Senate Minority Whip Dick Durbin (D-Ill.) warned that other Trump loyalists may find themselves similarly thrown under the bus and predicted the Sessions situation could affect how GOP members of Congress deal with him.

“Jeff Sessions stuck his neck out for this president, the only, the first senator to endorse him. And now look what the president is doing to him, chopping his head off,” Durbin told MSNBC. “You don’t inspire loyalty. It’s tough to get a call from the White House the next day, who says, hey, will you be on my side for the next political battle and run a political risk?”

During an interview this week with the Wall Street Journal, Trump said the crowd sizes at his rallies drew Sessions’ early endorsement.

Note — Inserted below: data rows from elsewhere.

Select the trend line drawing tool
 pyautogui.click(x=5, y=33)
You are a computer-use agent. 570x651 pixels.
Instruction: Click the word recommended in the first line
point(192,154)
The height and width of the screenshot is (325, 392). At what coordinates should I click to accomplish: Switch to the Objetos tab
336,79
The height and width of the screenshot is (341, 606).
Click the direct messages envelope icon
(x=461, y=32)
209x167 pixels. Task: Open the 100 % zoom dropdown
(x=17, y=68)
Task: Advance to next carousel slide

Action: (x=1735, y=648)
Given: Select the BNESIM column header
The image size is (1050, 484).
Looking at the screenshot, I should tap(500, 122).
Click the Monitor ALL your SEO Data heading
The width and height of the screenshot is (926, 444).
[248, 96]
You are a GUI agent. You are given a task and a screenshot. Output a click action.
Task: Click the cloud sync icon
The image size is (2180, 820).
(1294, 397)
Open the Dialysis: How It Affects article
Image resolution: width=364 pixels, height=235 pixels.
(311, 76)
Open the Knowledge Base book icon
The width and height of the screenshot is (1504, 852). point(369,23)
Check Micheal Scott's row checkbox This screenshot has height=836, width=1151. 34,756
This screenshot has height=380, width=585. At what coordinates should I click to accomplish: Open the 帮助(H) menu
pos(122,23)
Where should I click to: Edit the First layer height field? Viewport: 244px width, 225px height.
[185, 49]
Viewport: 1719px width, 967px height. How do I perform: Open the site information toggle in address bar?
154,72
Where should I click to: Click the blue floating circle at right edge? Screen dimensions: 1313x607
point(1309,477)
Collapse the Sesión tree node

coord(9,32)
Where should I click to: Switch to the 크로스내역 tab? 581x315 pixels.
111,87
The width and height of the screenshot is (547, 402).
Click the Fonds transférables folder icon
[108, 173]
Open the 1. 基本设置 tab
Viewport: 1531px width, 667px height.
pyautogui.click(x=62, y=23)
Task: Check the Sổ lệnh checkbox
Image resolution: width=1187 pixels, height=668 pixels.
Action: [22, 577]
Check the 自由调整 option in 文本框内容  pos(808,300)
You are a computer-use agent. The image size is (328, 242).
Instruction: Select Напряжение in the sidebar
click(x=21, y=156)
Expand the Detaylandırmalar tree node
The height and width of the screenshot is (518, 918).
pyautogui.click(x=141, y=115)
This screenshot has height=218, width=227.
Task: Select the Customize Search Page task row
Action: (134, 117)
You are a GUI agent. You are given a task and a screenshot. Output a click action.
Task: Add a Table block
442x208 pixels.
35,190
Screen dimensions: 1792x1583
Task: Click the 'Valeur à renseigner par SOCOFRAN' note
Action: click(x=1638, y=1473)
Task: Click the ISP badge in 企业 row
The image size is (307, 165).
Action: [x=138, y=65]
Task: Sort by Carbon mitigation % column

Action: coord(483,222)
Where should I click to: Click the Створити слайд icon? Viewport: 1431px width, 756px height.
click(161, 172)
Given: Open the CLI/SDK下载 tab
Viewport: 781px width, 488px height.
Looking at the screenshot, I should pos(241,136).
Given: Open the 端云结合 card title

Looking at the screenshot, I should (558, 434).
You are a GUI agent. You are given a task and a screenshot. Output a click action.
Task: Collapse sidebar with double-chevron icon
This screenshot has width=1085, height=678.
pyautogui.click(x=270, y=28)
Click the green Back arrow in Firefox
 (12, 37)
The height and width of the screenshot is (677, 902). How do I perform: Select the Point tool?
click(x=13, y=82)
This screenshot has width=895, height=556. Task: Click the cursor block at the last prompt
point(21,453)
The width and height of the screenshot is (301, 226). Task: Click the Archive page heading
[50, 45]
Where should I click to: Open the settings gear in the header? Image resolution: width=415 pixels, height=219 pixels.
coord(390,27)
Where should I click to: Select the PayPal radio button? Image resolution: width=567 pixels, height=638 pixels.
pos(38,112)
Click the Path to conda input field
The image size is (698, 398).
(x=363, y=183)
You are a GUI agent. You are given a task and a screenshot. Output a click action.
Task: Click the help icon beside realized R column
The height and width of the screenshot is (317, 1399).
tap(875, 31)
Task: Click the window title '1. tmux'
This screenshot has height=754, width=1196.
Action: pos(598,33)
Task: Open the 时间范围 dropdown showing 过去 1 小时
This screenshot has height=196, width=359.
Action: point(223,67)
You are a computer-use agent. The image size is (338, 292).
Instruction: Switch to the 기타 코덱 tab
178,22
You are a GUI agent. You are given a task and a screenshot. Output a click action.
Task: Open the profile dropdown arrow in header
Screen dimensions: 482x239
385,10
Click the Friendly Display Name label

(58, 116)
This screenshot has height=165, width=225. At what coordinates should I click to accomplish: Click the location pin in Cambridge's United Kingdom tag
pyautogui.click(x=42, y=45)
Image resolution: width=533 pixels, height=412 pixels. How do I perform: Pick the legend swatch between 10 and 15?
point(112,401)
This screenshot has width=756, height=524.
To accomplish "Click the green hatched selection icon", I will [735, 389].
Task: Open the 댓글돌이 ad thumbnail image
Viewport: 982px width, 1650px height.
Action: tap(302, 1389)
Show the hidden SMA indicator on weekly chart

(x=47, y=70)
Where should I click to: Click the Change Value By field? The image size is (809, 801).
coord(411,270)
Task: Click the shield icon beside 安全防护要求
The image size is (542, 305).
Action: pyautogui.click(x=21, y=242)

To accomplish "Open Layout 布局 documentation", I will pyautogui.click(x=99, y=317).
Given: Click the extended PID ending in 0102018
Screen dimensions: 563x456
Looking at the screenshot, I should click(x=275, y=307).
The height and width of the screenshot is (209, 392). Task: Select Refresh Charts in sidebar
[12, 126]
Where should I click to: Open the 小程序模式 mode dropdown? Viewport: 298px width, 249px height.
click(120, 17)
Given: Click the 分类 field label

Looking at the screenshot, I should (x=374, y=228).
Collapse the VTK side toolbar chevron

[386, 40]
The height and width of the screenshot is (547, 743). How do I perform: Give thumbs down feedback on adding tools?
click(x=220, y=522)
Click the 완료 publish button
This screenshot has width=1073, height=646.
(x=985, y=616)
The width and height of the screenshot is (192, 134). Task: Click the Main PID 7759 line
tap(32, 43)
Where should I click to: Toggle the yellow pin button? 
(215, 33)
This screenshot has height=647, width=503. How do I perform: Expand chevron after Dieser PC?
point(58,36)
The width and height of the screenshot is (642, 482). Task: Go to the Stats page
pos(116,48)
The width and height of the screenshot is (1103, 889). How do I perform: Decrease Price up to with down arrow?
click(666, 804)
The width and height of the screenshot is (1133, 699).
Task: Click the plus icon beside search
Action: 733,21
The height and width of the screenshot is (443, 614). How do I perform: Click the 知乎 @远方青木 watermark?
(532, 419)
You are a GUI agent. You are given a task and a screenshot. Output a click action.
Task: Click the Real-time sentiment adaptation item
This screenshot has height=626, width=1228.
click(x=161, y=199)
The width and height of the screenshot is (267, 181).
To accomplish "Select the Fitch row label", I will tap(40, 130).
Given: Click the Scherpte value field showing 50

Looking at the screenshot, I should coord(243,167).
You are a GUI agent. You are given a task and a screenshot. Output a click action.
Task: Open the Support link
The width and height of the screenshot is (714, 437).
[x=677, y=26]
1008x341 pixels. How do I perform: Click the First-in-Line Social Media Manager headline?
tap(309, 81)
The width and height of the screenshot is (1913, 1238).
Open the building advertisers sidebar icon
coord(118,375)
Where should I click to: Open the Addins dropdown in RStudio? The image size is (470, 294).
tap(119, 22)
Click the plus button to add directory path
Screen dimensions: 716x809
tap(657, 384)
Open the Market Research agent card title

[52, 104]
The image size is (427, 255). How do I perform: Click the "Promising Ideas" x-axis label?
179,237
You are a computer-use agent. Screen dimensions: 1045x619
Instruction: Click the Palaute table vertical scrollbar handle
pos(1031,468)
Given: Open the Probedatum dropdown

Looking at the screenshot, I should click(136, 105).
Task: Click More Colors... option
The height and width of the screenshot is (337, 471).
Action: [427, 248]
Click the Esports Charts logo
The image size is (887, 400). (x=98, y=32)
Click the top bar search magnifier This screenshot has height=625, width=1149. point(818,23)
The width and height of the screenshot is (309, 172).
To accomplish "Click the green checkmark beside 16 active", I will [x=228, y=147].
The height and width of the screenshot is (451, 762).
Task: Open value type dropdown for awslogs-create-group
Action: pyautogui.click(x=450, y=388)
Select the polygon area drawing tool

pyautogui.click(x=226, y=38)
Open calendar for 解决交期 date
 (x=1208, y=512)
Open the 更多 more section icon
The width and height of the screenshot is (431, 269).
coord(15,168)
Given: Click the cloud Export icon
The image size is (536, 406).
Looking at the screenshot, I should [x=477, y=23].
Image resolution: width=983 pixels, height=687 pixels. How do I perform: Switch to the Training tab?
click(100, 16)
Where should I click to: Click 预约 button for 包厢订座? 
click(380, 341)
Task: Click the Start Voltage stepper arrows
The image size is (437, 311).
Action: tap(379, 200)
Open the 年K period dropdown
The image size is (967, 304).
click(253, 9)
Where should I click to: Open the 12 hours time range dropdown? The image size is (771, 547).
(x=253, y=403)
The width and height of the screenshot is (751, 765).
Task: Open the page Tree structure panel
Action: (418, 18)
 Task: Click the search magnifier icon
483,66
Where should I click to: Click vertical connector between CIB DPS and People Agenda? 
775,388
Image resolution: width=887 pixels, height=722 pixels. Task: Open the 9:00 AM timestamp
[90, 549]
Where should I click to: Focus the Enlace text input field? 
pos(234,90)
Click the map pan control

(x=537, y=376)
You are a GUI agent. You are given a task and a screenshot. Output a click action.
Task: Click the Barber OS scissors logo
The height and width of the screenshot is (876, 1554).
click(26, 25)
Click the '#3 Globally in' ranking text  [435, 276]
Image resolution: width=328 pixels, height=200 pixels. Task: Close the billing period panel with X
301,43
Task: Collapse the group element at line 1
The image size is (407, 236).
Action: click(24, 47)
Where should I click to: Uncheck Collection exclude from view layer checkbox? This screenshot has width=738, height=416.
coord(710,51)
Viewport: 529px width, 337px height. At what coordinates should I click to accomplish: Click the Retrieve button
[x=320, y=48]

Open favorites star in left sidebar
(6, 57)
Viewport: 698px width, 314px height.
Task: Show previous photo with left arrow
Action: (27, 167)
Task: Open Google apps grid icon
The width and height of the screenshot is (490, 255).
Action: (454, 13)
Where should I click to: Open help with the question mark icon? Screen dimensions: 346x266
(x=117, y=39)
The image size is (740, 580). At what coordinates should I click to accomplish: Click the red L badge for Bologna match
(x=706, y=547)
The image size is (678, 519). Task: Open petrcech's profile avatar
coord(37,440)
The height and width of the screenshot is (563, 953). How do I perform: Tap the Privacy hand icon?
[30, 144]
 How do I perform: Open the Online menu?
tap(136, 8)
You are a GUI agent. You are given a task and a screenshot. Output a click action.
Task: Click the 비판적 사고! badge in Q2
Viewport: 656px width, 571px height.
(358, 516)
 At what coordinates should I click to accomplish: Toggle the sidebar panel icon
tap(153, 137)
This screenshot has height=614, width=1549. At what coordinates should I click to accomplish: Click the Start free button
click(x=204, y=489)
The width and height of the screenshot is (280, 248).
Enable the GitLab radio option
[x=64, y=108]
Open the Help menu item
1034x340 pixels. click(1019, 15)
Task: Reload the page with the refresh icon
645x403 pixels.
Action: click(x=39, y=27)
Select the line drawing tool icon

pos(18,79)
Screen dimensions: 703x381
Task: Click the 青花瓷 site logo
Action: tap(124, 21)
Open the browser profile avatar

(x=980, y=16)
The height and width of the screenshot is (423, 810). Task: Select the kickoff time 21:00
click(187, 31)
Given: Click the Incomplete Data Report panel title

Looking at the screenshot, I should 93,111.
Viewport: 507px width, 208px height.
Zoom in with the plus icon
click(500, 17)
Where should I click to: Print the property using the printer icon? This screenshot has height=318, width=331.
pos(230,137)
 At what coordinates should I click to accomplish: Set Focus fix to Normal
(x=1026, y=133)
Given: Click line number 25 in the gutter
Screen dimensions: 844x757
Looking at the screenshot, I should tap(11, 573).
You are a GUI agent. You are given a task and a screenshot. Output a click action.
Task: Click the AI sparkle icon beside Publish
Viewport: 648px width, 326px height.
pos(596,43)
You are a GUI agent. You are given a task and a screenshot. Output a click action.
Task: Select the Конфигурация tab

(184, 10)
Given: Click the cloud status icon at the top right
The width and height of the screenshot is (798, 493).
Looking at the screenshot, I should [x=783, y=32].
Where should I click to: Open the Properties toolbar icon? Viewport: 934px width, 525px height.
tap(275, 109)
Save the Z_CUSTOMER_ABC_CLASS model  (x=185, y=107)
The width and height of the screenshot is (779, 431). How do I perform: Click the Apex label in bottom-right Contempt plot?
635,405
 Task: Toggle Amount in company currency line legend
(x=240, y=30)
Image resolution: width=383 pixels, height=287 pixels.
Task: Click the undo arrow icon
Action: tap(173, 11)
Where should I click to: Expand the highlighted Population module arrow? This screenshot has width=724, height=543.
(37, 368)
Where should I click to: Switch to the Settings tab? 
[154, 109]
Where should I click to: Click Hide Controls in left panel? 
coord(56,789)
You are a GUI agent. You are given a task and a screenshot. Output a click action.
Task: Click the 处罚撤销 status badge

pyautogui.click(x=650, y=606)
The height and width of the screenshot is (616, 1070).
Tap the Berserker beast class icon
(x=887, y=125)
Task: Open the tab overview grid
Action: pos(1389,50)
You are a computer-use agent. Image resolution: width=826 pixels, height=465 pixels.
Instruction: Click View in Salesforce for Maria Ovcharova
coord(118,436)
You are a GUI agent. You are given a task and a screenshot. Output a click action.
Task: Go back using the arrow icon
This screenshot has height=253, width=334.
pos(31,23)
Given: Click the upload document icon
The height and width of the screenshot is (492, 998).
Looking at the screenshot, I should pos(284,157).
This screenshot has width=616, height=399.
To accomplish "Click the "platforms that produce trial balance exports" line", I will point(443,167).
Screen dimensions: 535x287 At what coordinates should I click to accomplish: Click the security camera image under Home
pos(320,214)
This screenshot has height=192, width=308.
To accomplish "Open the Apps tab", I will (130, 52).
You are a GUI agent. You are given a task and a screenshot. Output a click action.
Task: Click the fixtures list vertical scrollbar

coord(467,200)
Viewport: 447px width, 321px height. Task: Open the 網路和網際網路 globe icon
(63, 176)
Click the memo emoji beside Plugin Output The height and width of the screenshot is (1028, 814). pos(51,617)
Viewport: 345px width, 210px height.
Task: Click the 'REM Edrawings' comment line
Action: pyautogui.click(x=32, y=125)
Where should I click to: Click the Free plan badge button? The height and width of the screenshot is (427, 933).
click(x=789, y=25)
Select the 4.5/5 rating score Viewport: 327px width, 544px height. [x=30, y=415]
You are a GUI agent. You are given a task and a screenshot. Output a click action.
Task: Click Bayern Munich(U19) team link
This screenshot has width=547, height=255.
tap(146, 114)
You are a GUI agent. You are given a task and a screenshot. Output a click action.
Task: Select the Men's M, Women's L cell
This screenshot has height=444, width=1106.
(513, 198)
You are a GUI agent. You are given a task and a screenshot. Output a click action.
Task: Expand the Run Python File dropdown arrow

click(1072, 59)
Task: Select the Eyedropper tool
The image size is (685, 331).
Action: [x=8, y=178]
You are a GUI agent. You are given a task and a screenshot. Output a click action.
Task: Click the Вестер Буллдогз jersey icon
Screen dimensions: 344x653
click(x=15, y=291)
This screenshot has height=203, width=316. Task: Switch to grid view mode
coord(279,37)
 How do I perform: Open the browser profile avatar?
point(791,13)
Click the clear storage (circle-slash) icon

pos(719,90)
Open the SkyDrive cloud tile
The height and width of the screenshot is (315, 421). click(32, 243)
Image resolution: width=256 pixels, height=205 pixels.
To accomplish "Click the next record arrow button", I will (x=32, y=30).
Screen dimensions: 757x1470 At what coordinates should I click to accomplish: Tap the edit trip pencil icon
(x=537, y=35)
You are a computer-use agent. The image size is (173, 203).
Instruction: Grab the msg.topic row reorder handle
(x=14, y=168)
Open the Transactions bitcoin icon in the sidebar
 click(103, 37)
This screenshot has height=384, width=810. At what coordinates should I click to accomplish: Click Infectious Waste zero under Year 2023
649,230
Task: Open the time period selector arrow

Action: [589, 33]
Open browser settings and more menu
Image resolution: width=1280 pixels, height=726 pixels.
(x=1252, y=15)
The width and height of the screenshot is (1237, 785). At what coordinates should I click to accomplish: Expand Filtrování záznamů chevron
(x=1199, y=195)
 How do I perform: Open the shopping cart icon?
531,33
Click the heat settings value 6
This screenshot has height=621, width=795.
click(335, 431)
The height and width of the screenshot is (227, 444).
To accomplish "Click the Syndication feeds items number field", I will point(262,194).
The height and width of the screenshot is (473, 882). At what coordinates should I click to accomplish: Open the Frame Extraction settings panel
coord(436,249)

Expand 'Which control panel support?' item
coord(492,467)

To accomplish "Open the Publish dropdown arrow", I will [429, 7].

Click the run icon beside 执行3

“I had 40,000 people. He was a senator from Alabama … he looks at 40,000 people and he probably says, ‘What do I have to lose?’ And he endorsed me,” Trump said. “So it’s not like a great loyal thing about the endorsement. But I’m very disappointed in Jeff Sessions.”

Durbin said “the most conservative Republican senators I have spoken to in private are disgusted by this.”

“They cannot believe that a man who gave up his Senate career to be a top official in this administration is being treated in such a shabby way,” he added. “…Loyalty is the coin of the realm in politics. If you’re not loyal to your friends, if you don’t stick with them through thick and thin, you don’t last very long around here. Your word is no good. And here we have the president, attacking the man who stuck his neck out for that president and his political campaign.”

House Oversight and Government Reform Committee Chairman Trey Gowdy (R-S.C.) emphasized to Fox News on Tuesday that he doesn’t think “personnel decisions are usually well resolved over Twitter.”

“I think the president’s frustration was not the recusal. I hope it wasn’t, because I don’t think Attorney General Sessions had a choice but to recuse himself. If the President is going to be frustrated, he should be frustrated by what led up to the recusal, which was Senator Sessions had a faulty memory,” Gowdy said, a reference to Sessions’ meetings with Russian Ambassador Sergey Kislyak during the campaign.

“…But on the other hand, Attorney General Sessions may believe that he is doing the job in a way he is supposed to. He doesn’t work for the president. He works for a blindfolded woman holding a set of scales.”

Senate Minority Leader Chuck Schumer (D-N.Y.) said in a floor speech this morning that “it seems clear the president’s intention is to make life unbearable for the attorney general, hoping to prompt his resignation.”

“All Americans should be wondering: why is the president publicly, publicly demeaning and humiliating such a close friend and supporter, a member of his own cabinet? They should wonder if the president is trying to pry open the office of attorney general to appoint someone during the August recess who will fire Special Counsel Mueller and shut down the Russia investigation,” Schumer said. “Let me say, if such a situation arises, Democrats would use every tool in our toolbox to stymie such a recess appointment.”